Dos gêneros mais explorados nos últimos anos, os chamados metroidvanias têm mostrado que criatividade e boas ideias pouco ortodoxas são o combustível que fazem da produção indie uma das características mais indispensáveis da indústria dos jogos eletrônicos. Não porque são produtos raros, longe disso, mas porque cada estúdio que tenha um pouco de ousadia consegue incrementar o modelo básico para algo que pode tornar aquilo uma experiência única. Felizmente, Sheepo é uma destas ótimas surpresas que surgem de vez em quando – mais frequentemente do que imaginamos, aliás – e que consegue trazer um certo frescor a uma rotina já bem conhecida.

Estruturado em um sistema de progressão lateral 2D, o game conta a história do personagem título, uma simpática ovelha bípede com a nobre missão de explorar e desvendar os mistérios de um mundo totalmente novo e procurar pelos ovos que serão a salvação das espécies nativas de uma tenebrosa extinção. Como sabemos de tudo isso? Há um guia muito bem humorado – um tanto quanto relapso, é verdade – que nos acompanha por meio de um rádio comunicador ao longo de toda a jornada, ainda que se ausente convenientemente em alguns momentos decisivos. É basicamente este o artifício que será usado para contextualização da trama e também para nos guiar com as mecânicas básicas do jogo.

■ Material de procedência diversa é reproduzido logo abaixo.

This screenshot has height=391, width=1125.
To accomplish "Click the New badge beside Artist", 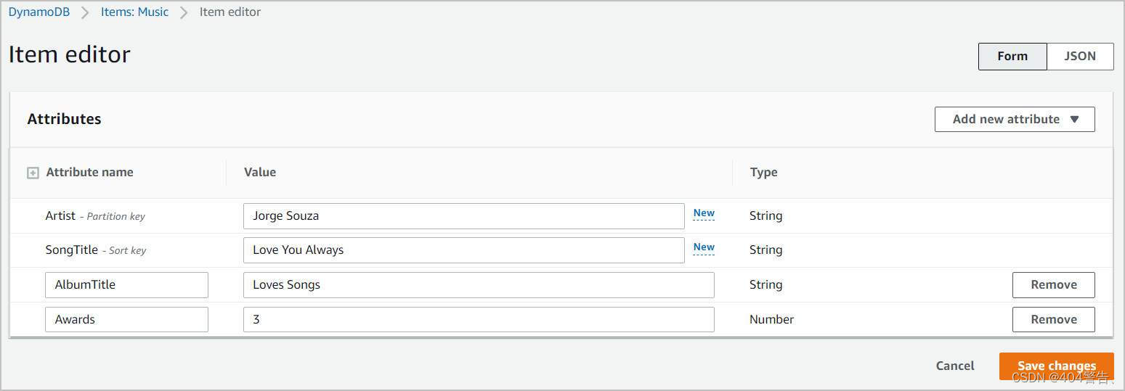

A partir de um primeiro momento de aprendizagem, somos soltos em um mundo cheio de armadilhas e com muitos níveis a serem percorridos. Ainda que os poucos inimigos e (muitos) outros elementos hostis estejam lá para nos atrapalhar, o jogo não conta com um sistema de combate direto e toda interação contra agressores se dá pela forma indireta, o que significa encontrar meios para desviar, enganar, deixar que eles mesmos cometam os erros que os destruirão. É a partir da capacidade de se adaptar ao cenário e de utilizar inicialmente as habilidades de salto e, mais adiante, a de assumir outras formas, que será possível superar as pouco mais de quatro horas de campanha.

Inicialmente, posso dizer que utilizar o círculo, e não a cruz para saltar me pareceu algo bem confuso. Não foram poucas as vezes nas primeiras horas de jogo onde cometi erros ridículos por confundir os comandos, e o vídeo dos primeiros minutos que acompanha esta análise está aí para não me deixar mentir. Com isso dá para se acostumar, claro, ainda que qualquer visita a outro jogo similar seja suficiente para embaralhar a mente novamente. Dito isso, é realmente impressionante o quão minimalistas são as opções de ação e quanta coisa conseguimos fazer com elas. As vezes, até por usarem o mesmo botão, algumas coisas se confundem – como salvar o jogo em um totem de checkpoint que tenha um item de interação por perto – mas de modo geral, aprender como as coisas funcionam é a parte mais simples do jogo.

Além do salto (e do salto duplo) que é a unidade base de exploração pelos primeiros cenários, é possível ainda se apoiar em paredes para deslizar vagarosamente ou ganhar um impulso extra para o próximo salto (como na clássica linha Megaman X ou no bem recente F.I.S.T.: Forged In Shadow Torch), algo que é muito útil considerando a verticalidade do título. Não demora para que novas habilidades estejam disponíveis, novamente de forma indireta, já que elas serão acessadas ao emprestar, se assim podemos chamar, o corpo de outra criatura. Será possível acessar pontos altos ou subterrâneos, por exemplo, simplesmente se aproximando de um transeunte desavisado que estiver dando bobeira por perto. Ainda que com um tempo útil bem limitado, esse é o coração da obra.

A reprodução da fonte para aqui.